▶ [GIVEN EXERCISE] Please list every line in the items below that contains the string "click", copying each such line in full. Case counts.

═════ ENTRIES SUPPLIED

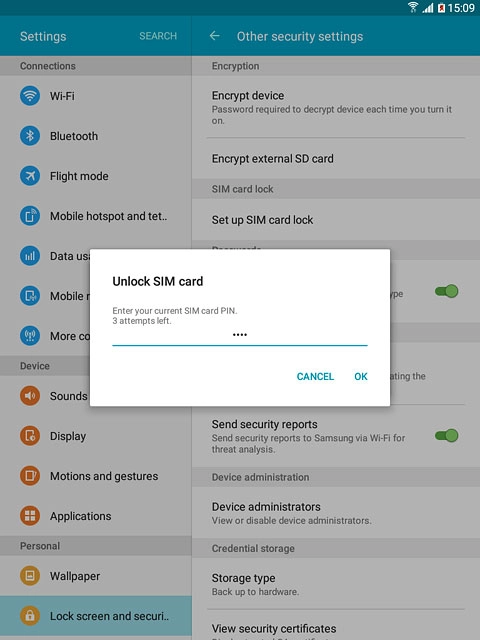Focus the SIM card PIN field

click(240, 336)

══════════
═════ ENTRIES SUPPLIED

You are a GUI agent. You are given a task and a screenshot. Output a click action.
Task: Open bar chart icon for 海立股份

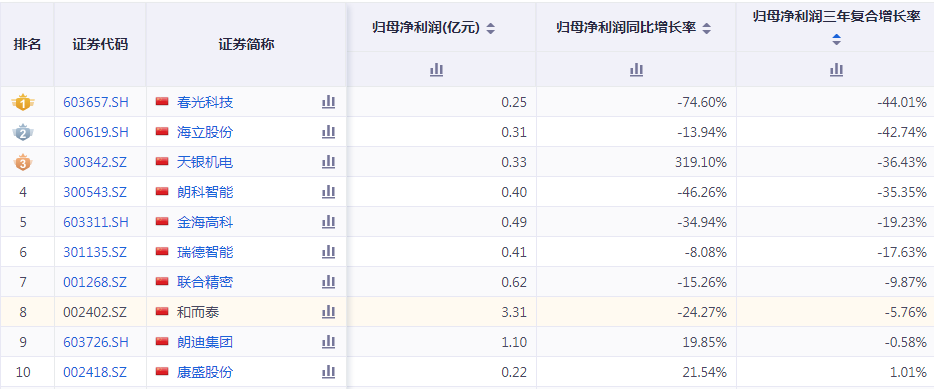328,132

══════════

▶ [EXERCISE RESPONSE]
click(240, 336)
You are a GUI agent. You are given a task and a screenshot. Output a click action.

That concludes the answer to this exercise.